Don't be so naive OP

Cricrichan · 15/08/2017 22:30

Huh? A friend is a friend regardless of who else they are friends with. I don't understand that just because she's friends with dh she can't be your friend.

revolution909 · 15/08/2017 22:31

Really?? I just don't buy it. I love my DH but he's definitely a "downgrade" is we only go by looks!

OP posts:
WellErrr · 15/08/2017 22:32

Oh dear.

chips4teaplease · 15/08/2017 22:35

Don't be so naive OP
As above.

Don't be dozy. She's after your man. She's pretty much got him, from the sound of things. Except that I don't believe in 'your man' as a concept and I don't believe men can be stolen. But I do believe that opportunities can be both offered and sought, and that opportunities can be taken.

revolution909 · 15/08/2017 22:40

but there's no sexual tension between them! Plus she's been an awesome friend. If there was some attraction between then i could get it, but there isn't. They're just good friends. I can only think of bizarre Machiavellian reasons of why it could be what you suggest but nope!

OP posts:
SouthernNorthernGirl · 15/08/2017 22:43

Oh OP

bizarre Machiavellian reasons

Such as?

fullofhope03 · 15/08/2017 22:43

OP - You sound such a kind lovely person.
And it's partly because of this that I'm bloody fuming about your 'friend' who is now best friends with your husband.
I don't like the sound of her - Really sorry to be so blunt. xx

LEMtheoriginal · 15/08/2017 22:47

If they are not fucking each other they want to

Happytobefree17 · 15/08/2017 22:49

I would not like this at all.

GwenStaceyRocks · 15/08/2017 22:50

You had one close friend and your dh just happens to have developed such a close friendship with her that she now feels her loyalty lies with him instead of you . . .hmm.
If you're not as close with her anymore, cut back on the time you spend with her and the time you all spend together as couples. See if your DH follows your lead on how to deal with this 'friend'. It shouldn't be a great loss to him since he seems to have other friends too.

Viviennemary · 15/08/2017 22:52

Just good friends. How many times has that tired old phrase been trotted out. Be aware that an affair is possible. Because it is.

revolution909 · 15/08/2017 22:56

According to DH her DH finds me attractive (but also according to him most men do!) So maybe it's some sort of twisted revenge? But again, I mean she has a "hot" husband why trade down? Unless I don't understand affairs and I only think they're based on looks.

OP posts:
RidingWindhorses · 15/08/2017 22:59

I don't know why you think your DH would be honest with you if he fancied her.

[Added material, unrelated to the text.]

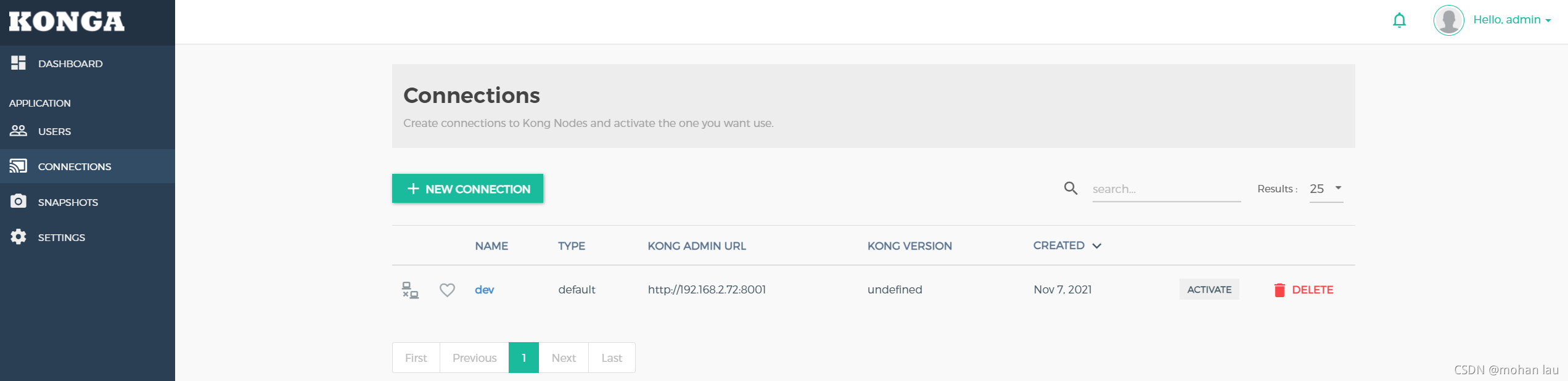Click the red trash Delete icon
The width and height of the screenshot is (1568, 381).
pos(1279,290)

But I understand that you think he'd be a downgrade for her. But then maybe she feels like he 'understands' her anxiety etc.

After a certain point, it's not all about looks.

RidingWindhorses · 15/08/2017 23:01

I don't know, there may be nothing going on beyond her feeling like she's his friend so she wants to be loyal to him in way that's, frankly annoying in a bf.But it all sounds a bit incestuous.

It's the fact that the dynamic has changed that would bother me.

FiveShelties · 15/08/2017 23:02

You seem to have a very poor opinion of your husband 'trade down' is a horrible. Perhaps your ex BH thinks he is wonderful and that is just about all it will take. I would be very uncomfortable with the situation.

revolution909 · 15/08/2017 23:08

Oh I know it might sound that way, but no.. He's a great guy and he's good looking in his own style, he's also very smart and has a sexy, sexy voice. The difference is that her DH is more "universally" attractive so to speak and she has mentioned in the past of how "out of her league" he's supposed to be.

OP posts:
GabsAlot · 15/08/2017 23:10

so he just said no comment to her looks?

thats not saying he doesnt fancy her is it

RidingWindhorses · 15/08/2017 23:14

Well yeah, the 'no comment' was dodgy.

revolution909 · 15/08/2017 23:15

Yeah no comments this last time, but he's said in the past she's definitely not as attractive as me. He's mentioned his feet are "gorgeous" and her boobs “terrifying “

OP posts:
RidingWindhorses · 15/08/2017 23:16

Perhaps if she feels her DH is 'out of her league' she might feel more comfortable with your DH.

RidingWindhorses · 15/08/2017 23:17

I'm assuming you meant her feet?

RidingWindhorses · 15/08/2017 23:18

He's not going to say she's more attractive than you though is he? If he has any sense.